#### Exercise material ####

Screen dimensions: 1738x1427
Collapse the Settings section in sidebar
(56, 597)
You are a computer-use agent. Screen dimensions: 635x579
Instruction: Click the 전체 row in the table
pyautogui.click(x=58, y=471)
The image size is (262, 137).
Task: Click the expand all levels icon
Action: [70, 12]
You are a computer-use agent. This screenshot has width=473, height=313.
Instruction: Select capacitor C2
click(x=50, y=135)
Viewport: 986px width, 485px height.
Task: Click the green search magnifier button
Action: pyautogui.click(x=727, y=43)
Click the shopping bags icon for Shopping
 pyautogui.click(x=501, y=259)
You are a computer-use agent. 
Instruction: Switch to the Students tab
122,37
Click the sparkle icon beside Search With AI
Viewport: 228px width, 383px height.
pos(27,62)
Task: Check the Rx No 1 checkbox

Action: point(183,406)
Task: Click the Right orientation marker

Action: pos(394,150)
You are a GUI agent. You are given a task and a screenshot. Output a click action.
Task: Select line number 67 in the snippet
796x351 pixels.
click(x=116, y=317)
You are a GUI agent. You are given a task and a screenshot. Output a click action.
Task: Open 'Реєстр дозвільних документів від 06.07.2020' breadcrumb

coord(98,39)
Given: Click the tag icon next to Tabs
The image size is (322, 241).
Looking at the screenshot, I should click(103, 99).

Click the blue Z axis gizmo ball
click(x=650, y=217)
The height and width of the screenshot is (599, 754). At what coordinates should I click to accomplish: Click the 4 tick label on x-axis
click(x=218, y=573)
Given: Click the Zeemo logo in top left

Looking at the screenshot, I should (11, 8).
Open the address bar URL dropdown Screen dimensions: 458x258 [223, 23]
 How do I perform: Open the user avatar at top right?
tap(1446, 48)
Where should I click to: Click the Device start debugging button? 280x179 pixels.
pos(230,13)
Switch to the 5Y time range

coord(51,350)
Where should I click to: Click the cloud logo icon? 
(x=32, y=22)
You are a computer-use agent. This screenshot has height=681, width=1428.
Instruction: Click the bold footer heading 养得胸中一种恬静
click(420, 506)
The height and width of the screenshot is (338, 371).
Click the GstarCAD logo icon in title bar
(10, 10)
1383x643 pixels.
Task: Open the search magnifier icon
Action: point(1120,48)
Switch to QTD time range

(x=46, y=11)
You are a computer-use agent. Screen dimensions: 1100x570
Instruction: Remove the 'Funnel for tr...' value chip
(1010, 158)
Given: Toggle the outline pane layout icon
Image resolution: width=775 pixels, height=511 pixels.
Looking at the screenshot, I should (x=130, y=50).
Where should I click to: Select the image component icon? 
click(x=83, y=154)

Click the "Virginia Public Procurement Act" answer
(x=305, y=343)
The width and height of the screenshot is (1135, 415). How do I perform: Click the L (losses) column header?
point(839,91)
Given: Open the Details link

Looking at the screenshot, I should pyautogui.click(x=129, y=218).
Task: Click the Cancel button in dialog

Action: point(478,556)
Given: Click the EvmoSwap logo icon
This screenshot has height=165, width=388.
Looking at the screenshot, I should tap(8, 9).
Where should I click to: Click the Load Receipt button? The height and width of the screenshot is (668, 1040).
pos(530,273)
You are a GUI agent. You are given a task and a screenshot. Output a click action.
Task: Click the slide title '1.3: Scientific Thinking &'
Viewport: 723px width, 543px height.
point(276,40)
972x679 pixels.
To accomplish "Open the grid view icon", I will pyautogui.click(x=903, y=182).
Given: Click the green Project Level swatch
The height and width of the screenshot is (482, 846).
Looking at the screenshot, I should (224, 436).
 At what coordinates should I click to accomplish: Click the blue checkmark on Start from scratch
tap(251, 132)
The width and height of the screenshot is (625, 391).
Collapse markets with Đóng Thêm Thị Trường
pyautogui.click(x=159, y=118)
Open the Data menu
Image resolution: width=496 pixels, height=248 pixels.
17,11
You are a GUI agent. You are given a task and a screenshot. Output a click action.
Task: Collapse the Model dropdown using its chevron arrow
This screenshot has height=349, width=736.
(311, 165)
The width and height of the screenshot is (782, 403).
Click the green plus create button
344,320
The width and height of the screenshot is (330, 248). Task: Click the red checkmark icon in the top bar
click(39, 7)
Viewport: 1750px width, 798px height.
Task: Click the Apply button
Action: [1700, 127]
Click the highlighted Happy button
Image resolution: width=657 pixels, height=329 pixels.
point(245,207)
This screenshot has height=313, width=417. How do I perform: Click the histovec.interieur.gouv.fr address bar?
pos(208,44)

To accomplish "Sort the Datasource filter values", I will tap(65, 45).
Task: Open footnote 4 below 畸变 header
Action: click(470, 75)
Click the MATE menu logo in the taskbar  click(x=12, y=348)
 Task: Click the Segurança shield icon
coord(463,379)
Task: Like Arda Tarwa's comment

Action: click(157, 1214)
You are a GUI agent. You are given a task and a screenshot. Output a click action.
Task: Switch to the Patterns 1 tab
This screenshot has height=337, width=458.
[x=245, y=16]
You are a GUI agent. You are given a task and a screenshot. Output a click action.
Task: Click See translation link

####

- [Task brief]
Edit everything from the line containing "Given: Click the Zeemo logo in top left" down to the line containing "(x=32, y=22)", replacing "user avatar" with "account icon" and leaving the rest unchanged. Return only those lines.

- [Written solution]
Given: Click the Zeemo logo in top left

Looking at the screenshot, I should (11, 8).
Open the address bar URL dropdown Screen dimensions: 458x258 [223, 23]
 How do I perform: Open the account icon at top right?
tap(1446, 48)
Where should I click to: Click the Device start debugging button? 280x179 pixels.
pos(230,13)
Switch to the 5Y time range

coord(51,350)
Where should I click to: Click the cloud logo icon? 
(x=32, y=22)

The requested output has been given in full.